A family member asked me to revise their cover letter. Within a minute, I saw the problem.
A big, blob of tiny black text. And long.
We’ve all done it. The epic long, Homer’s Odyssey (which could’ve definitely been shorter) cover letter, report, or article piece. The content is just too long. It plagues even the best of writers.
But it’s not your fault.
Think back to school. Reading East of Eden or academic works. Or writing your research paper that must be 8-10 pages. So, what do you do? Try and cram as many extra words as possible into your sentences to take up the page.

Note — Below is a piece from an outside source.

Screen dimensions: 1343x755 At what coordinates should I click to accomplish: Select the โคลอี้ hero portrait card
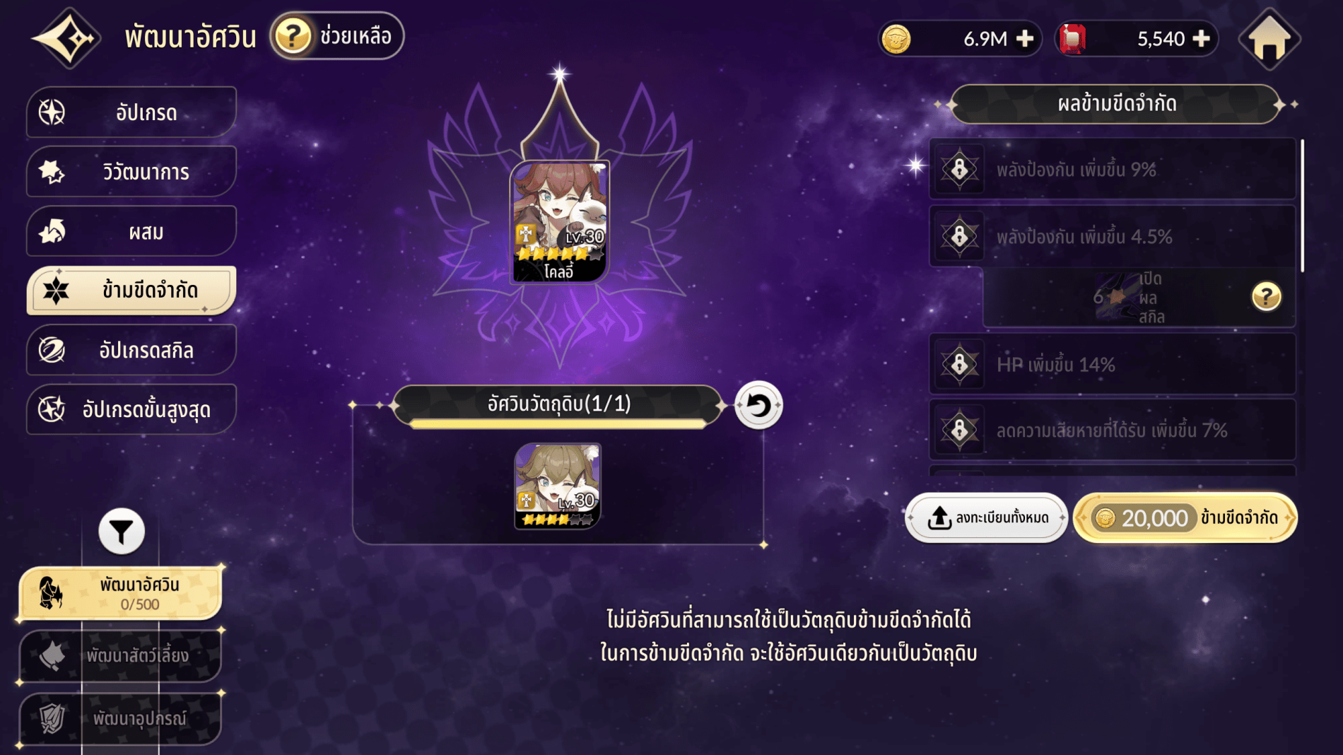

Oh, don’t deny it. I taught.
Over time, we develop a deeply ingrained habit of making things unnecessarily lengthy. And it’s a bad one. Especially in our digital world.

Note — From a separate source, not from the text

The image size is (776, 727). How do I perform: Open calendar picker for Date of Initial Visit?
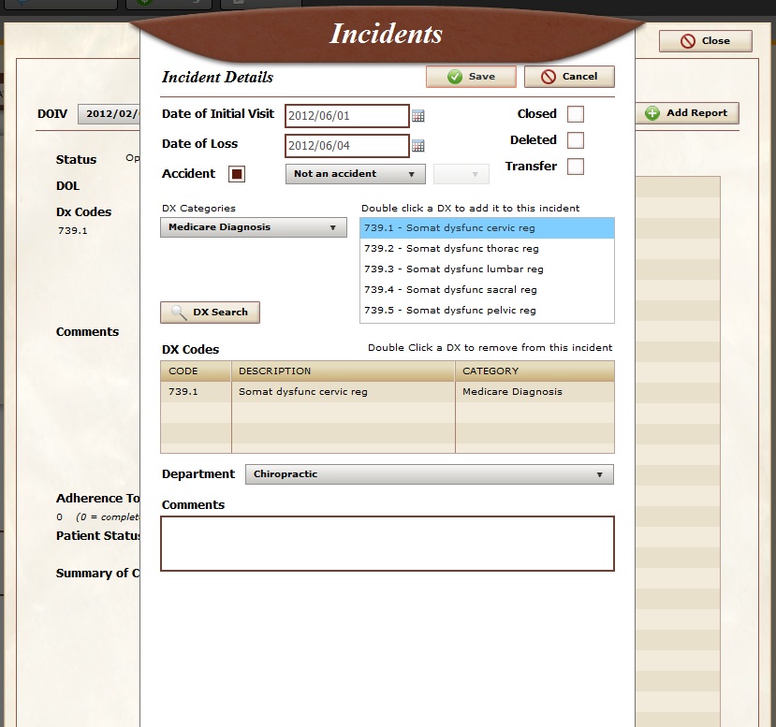coord(418,116)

Attention spans are shrinking. People aren’t reading word-for-word or left to right. They scroll and scan from their phones.

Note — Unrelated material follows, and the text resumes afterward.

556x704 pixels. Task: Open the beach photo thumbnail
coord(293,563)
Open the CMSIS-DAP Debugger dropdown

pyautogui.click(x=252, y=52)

To write successful content, you need to keep it short. This is especially crucial for social media but applies to any online content. Anecdotally, I’ve found that the shorter my cover letter, the more likely it is to get read.
I’m not advocating for “caveman” speak. It still needs to make sense. But when you edit you need to cut out extra words, tangents, or additional topics (i.e: if you’re writing tips for bringing home your new kitten, don’t start talking about dogs.).
These have a way of sneaking into our writing. They suck the power out of your copy. With so much content out there competing for attention, readers may scroll by.
Keep it brief.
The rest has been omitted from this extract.